# Sausage Stuffer vs Grinder Stuffing for snack sticks



## brentex (Aug 6, 2014)

I know the right answer to this is have both and the world is good...

But, I am going to have to do it in stages...

I have a KA with the grinder attachment. It did a pretty good for grinding up the pork since I had it a little icey. But stuffing sausage on this thing...Oh Lord Jesus...never been so frustrated.

So, here is my question..

1. Buy a Weston 1/2 horse 3/4 horse grinder..I want something that will not have a problem if I want to run a small car thru it.

    Not sure if the 1/2 is big enough... and then stuff with the stuffing funnels for now.. (anyone use one the the Weston Commercial     grinder and do stuffing with it?)

2. Keep using the KA for grinding the meat and buy a LEM 5# stuffer...

Eventually I will have both, just wondering how well the Weston does with stuffing..

I only make small batches of 5-10# every couple of months of sausage.. But really would like to get into doing more of these RTE Snack sticks.

any thoughts?


----------



## chef willie (Aug 6, 2014)

Had the same problem with about the same size batches. Kept the KA grinder and went to the 5# Lem for stuffing...never looked back and don't miss the other counter monster I have to deal with only occasionally.
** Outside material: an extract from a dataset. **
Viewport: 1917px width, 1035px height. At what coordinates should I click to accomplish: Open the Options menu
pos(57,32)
I would suggest getting the SS tubes at the same time as the stuffer. I do believe it will make stuffing snack stix even easier than with the supplied plastic ones......Willie


----------



## brentex (Aug 6, 2014)

Thanks Willie...

What type of grinder do you use, and have you ever stuffed with it. The only reason I ask, is that it sure would be nice to be able to have a super heavy grinder that I could start grind up chuck roast etc to just make hamburger as we need it. But then again, it may be a big pain to clean one of these beast as well... just torn between want and pocket book.


----------



## rgautheir20420 (Aug 6, 2014)

Brentex, I'm going to have to agree with the Chef here. I've got the Weston #8 3/4hp grinder and it's a beast! I can run pretty much whatever I want through it with no issue. Never tried a car though 
	

	
	
		
		



		
			






I have also stuffed with it using the funnel attachment. I will never do it again! Firstly, my grinder only came with 1 funnel attachment and it was a cone and not straight. This made the casings a pain to get on and off while stuffing. Also, I disliked how the auger softened the nearly frozen fat as it stuffed. There's too much friction in my eyes for this. There was a clear color difference from the 1st link to the last link.
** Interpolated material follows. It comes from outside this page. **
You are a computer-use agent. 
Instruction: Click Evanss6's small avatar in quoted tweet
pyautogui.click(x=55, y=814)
The KA grinder has good reviews and it'll serve you well for years. Get a stuffer, I have the Grizzly $86 one, and get to making some good sausage the right way. You will definitely need the smaller attachment for a stuffer for making snack sticks too.


----------



## voodoochile (Aug 6, 2014)

get a stuffer


----------



## brentex (Aug 6, 2014)

a stuffer it is.... I really like the LEM brand, not that they are super great at everything but have had an awesome experience with their customer support on the items of theirs I do own. Thanks...


----------



## darwin101 (Aug 6, 2014)

Grinders & stuffers will be on sale in a few months, so do your research and sign up for sale notifications.  Ask your butcher if he will grind the meats you purchase, a good option to have until you get a grinder.  Take your time and purchase items you will be happy with, the list never seems to get shorter


----------



## gittinit (Aug 6, 2014)

I have a KA with a grinder and also the 3/4 hp cabelas. I use the cabelas all the time and have the mixer that mounts to it. You can whip out 25# in no time. My stuffer however is dad's old plunger type.  My friends laugh at it until we start loading casings. Haven't found any electric stuffer yet that will out perform it! As for casings sticking to the tube I smear a little lard on before loading the casing. Seems to do the trick.


----------